With pictures omitted, copy exactly the lines from the one containing "Image resolution: width=1400" through the end of the records below.

[Dataset records Boundary: Start]

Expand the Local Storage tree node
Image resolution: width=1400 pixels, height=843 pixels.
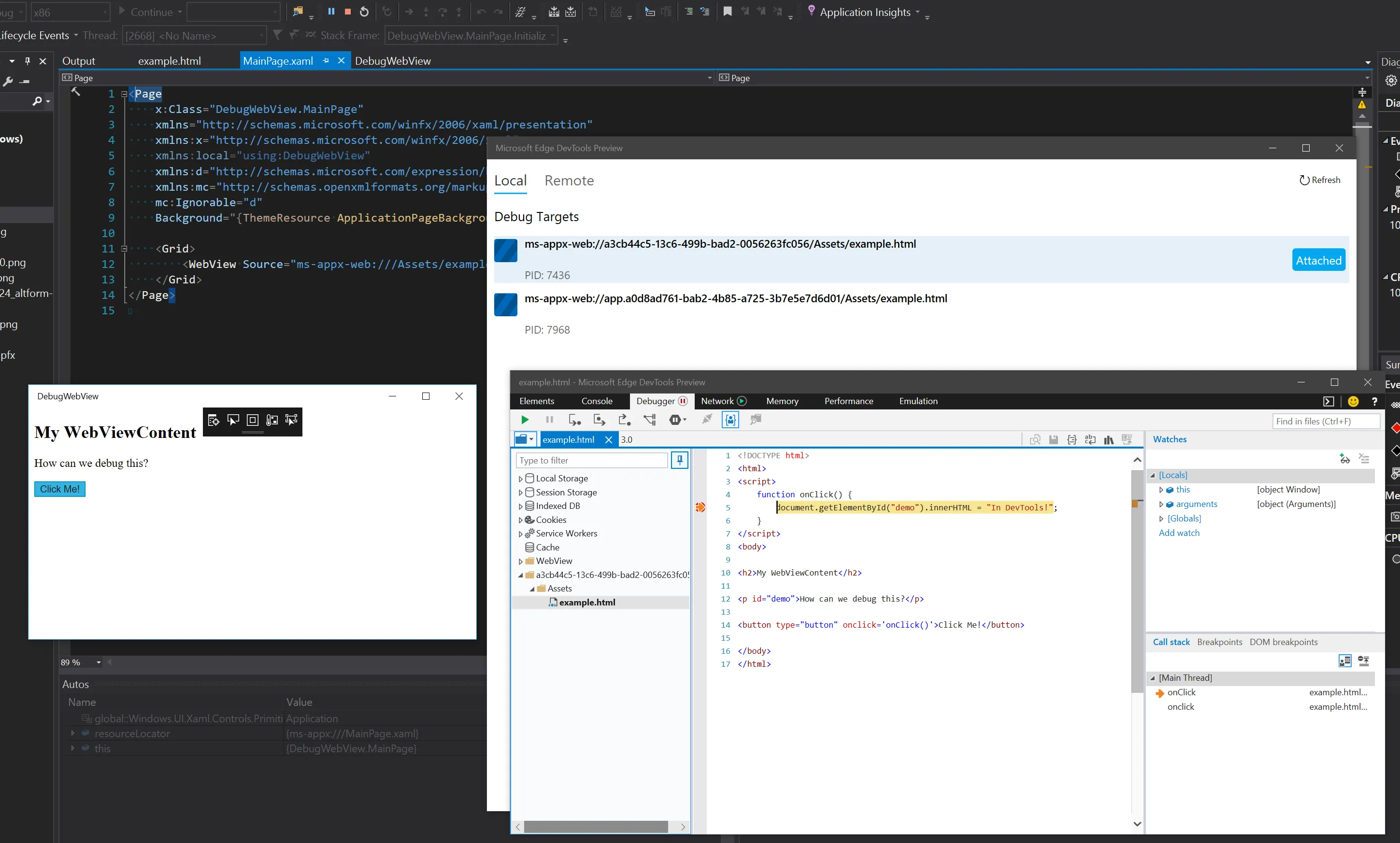pos(520,478)
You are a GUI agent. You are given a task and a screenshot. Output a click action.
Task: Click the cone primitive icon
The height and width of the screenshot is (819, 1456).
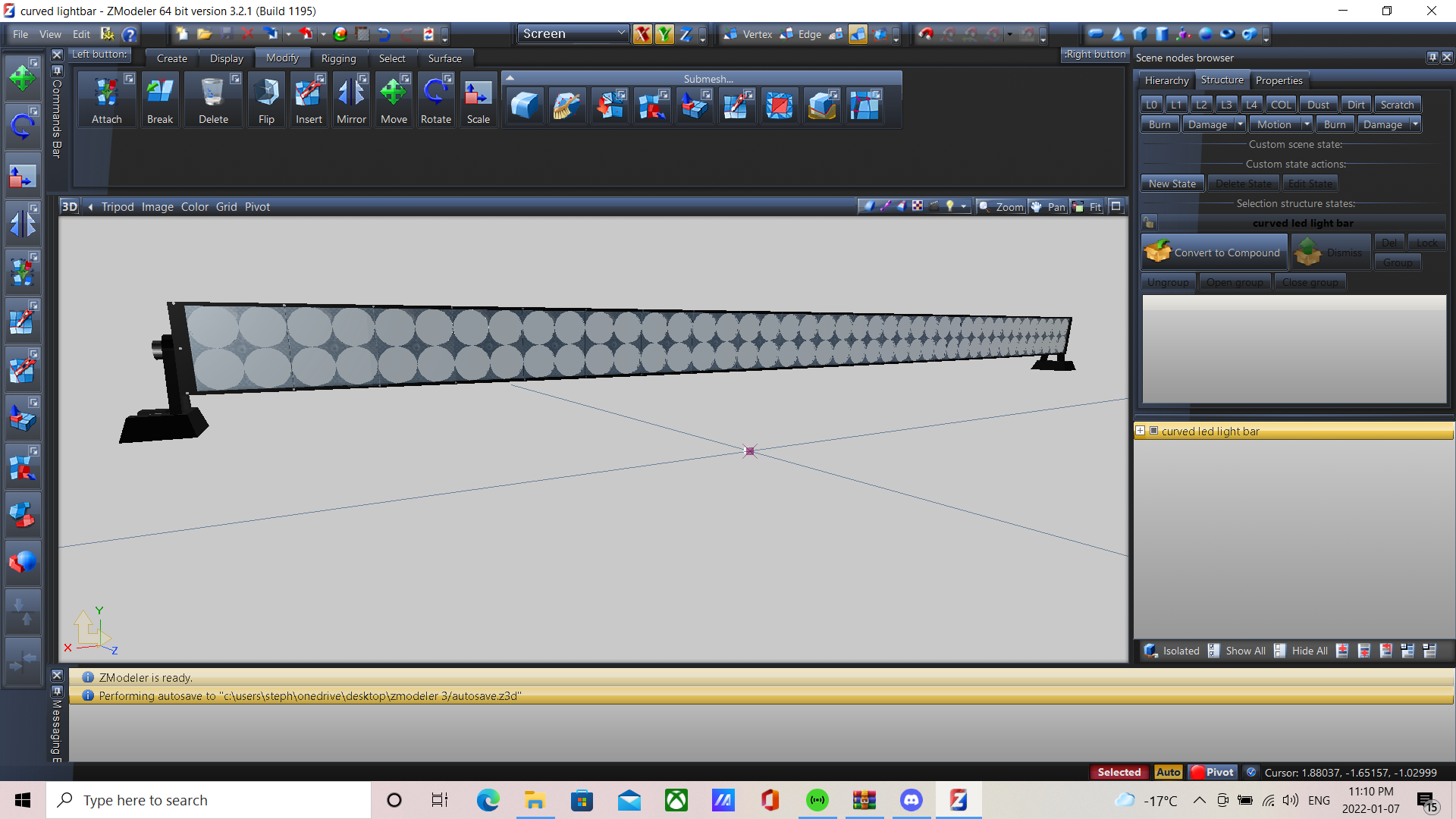click(1118, 34)
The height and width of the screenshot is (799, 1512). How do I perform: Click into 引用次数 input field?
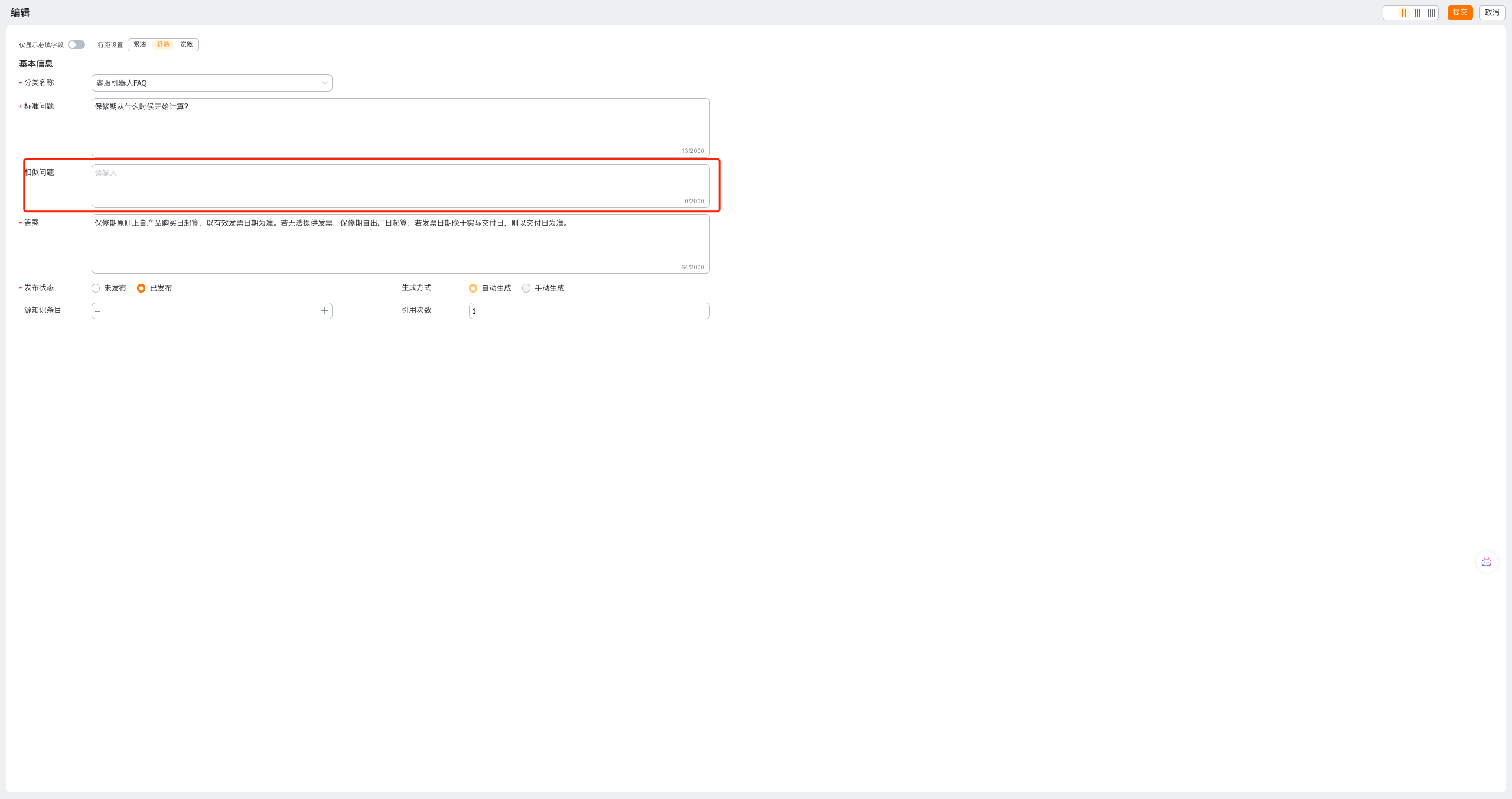point(588,311)
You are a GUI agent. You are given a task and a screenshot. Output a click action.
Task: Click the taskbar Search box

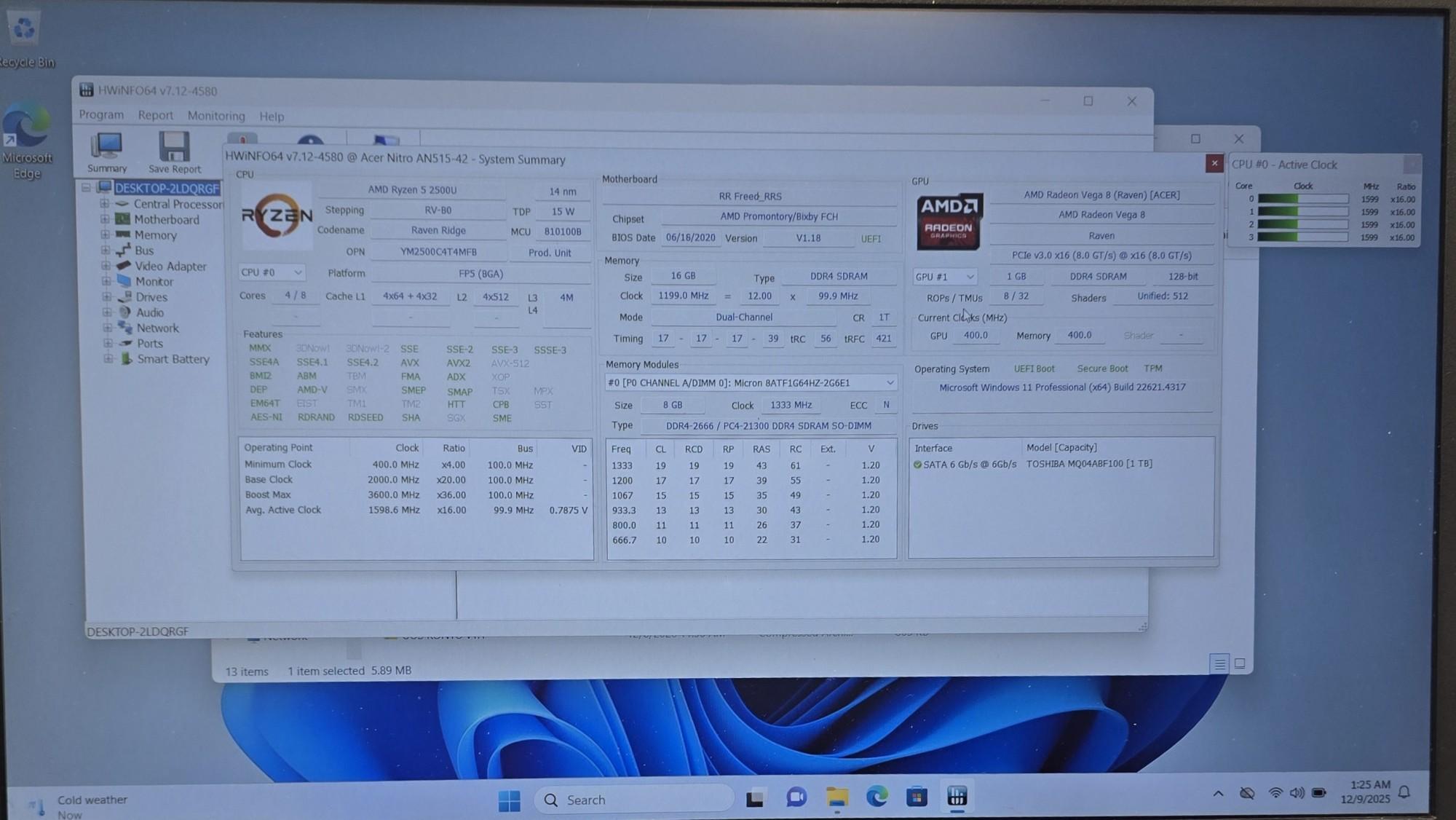[x=633, y=800]
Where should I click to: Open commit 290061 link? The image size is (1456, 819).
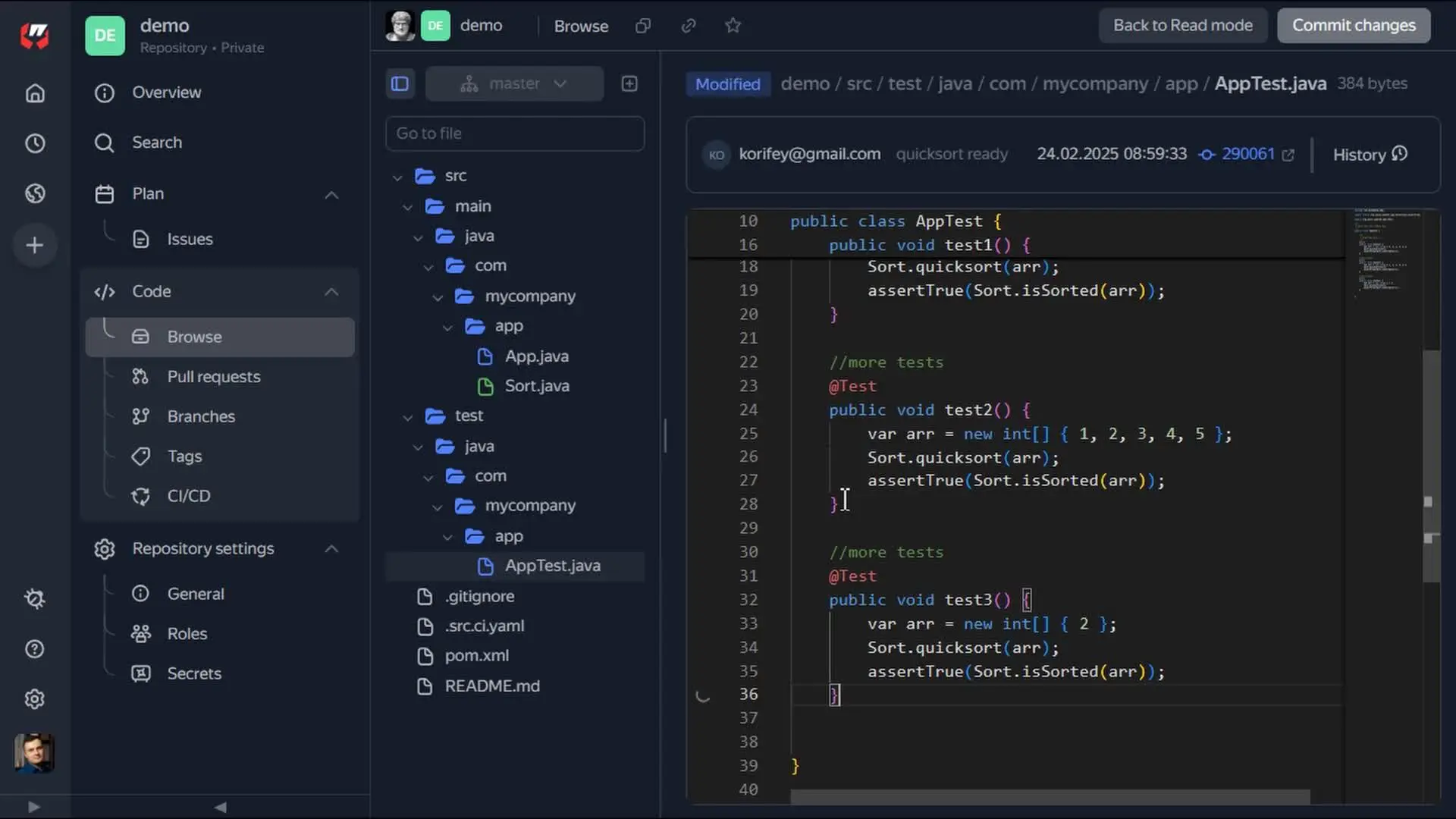click(x=1247, y=154)
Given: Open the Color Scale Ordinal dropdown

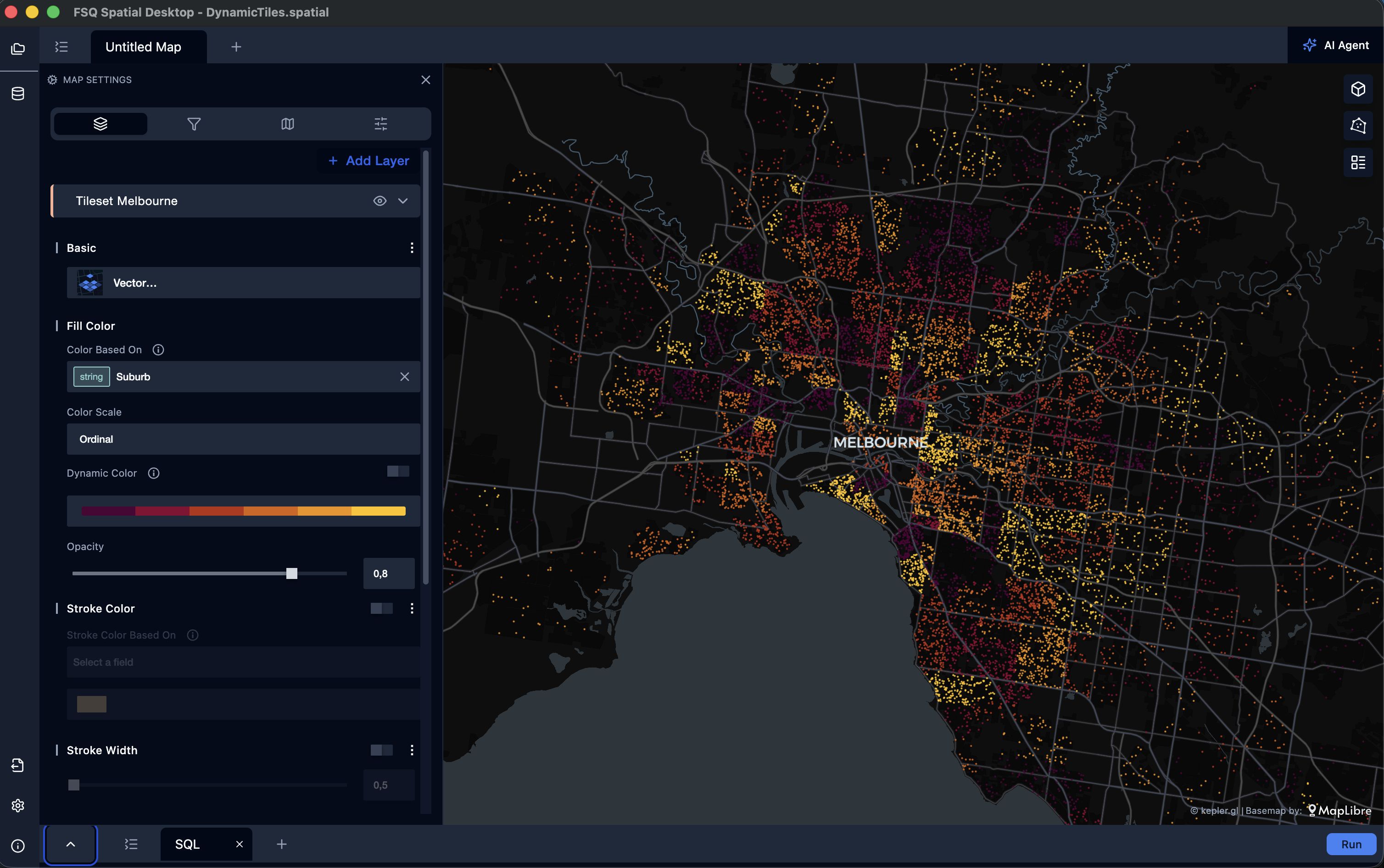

[Dataset records Boundary: End]

▶ Result of the task
Image resolution: width=1400 pixels, height=843 pixels.
pos(520,478)
You are a GUI agent. You are given a task and a screenshot. Output a click action.
Task: Click the cone primitive icon
The height and width of the screenshot is (819, 1456).
click(1118, 34)
The height and width of the screenshot is (799, 1512). How do I perform: Click into 引用次数 input field?
point(588,311)
You are a GUI agent. You are given a task and a screenshot. Output a click action.
Task: Click the taskbar Search box

[x=633, y=800]
Where should I click to: Open commit 290061 link? The image size is (1456, 819).
click(x=1247, y=154)
Given: Open the Color Scale Ordinal dropdown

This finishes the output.